Saturday, 12 September 2009


The Fundamentals of Constitution-Making: A Case for Zimbabwe

Published on: 27th July, 2009

By Josh Chigwangwa

A written constitution is something separate from and antecedent to government, something to be consciously framed as an act of deliberate choice and creation, which raises a question as to who has the right and the power to frame and approve it – the people or the government.
Obviously, if a constitution is the source from which government derives its existence and power, the government cannot logically make it; government cannot create itself. The constitution cannot be the act of a government which is to be constituted by the constitution;something as yet to be constituted (and therefore as yet non-existent) cannot act.This becomes the focus source of friction in the process.

The focus of debate is to investigate the root causes of this instability in constitution making processes. The question of legitimacy of the constitution is concerned with how to make a constitution command the loyalty and confidence of the people. In order for a constitution to command the loyalty and confidence of the people, the constitution must be understood and acceptable to the people.

To achieve this understanding and acceptance a constitution needs to be put through a process of popularisation with a view to generating public interest in it and an attitude that everybody has a stake in it. The aim of the constitution-making process is therefore the achievement of a constitution that is legitimate,that guarantees rights and freedoms perceived to be fundamental, and that provides a structure for the effective conduct of the nation’s business for the achievement of its economic development and for the welfare of its citizens. The height of challenges obviously are on how the issues of the rule of law, the property rights and freedoms of expession are formulated.

Appreciated, the constitution is no ordinarylaw to be modified or replaced by ordinary legislative processes. It must be perceived as a higher law, authorising and governing ordinary law, and commanding adherence to constitutional precepts. While ordinarylaw may be adopted and altered by legislative majorities of whatever size, the adoption of a constitution and its amendment require much more widespread participation by the citizenry, and the achievement of a broad-based consensus. The history of constitution-making in Zimbabwe has witnessed self-evident tension between the need to reach a broad-based consensus on the process of constitution-making on one hand advocated by the National Constitutional Aseembly (NCA), and the need to ensure that the authority of the government is not undermined on the other hand.
For all intents and purposes, ‘people-driven’ means involving all key stakeholders in determining the content of the draft constitution.

Experience has demonstrated that there is mutual mistrust that has underpinned the constitution-making process between the citizens and the government on the one hand and between the NCA and the State on the other hand. This resulted in the rejection in the 2000 referendum and subsequent episodes of stalemates being witnessed with the current process.
The process needs to be created under conditions which provides for checks and balances in terms of the composition and independence of the Constitution – Making Assembly on the one hand, and a particpatory process on the drafting of the Working Document. It is critical that as far as possible that this Assembly be well resourced and be manned by a full -time Secretariat,contracted or seconded forthis specific task and directly reporting to this Assembly for the duratiion of the process.

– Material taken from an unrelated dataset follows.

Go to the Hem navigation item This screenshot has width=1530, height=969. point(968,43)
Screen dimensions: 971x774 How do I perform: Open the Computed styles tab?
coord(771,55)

For all intents and purposes, or tend to agree with argumenst from other commentaries that 'people driven' means involving all key stakeholders in determining the content of the draft. The just ended dramatic All stakeholders conference adopted 16 thematic areas as a basis of defining the broad layout of the envisaged constitution. The process will assume greater relevance if the thematic sub-committes transverse the length and breadth of Zimbabwe, including reaching out to Zimbabweans in the Diaspora, gathering their wishes and aspirations without political interference and intimidation. This will make the process acceptable to the majority of the populace, rendering the Referendum a formality.

It is also important to take a leaf from constitutional experiences of other countries as part of a learning experience. The South African Constitution is widely regarded as one such document we may benefit from noting that it has unique situations almost similar to our background and history. I have discussed experiences from the Nepal's constitution-making road map which we may akso draw lessons from, particularly in the areas of terms of office for the parliamentarians and the presidium.

In conclusion, it is vital for the final document to jealously guard the rights and freedoms of its citizens, to deal with issues of corruption which have eroded the social fabric, to stregthen the independence of the judiciary, create a rationalised bureacracy and Executive which is optimum for the needs of our country and to address the issues of economic confidence and poverty alleviation among other key issues.

1 comment:

  1. Joshua Chigwangwa, these are is interesting ideas indeed. I think next Zimbabwe gvt should be based such principles. Well done!!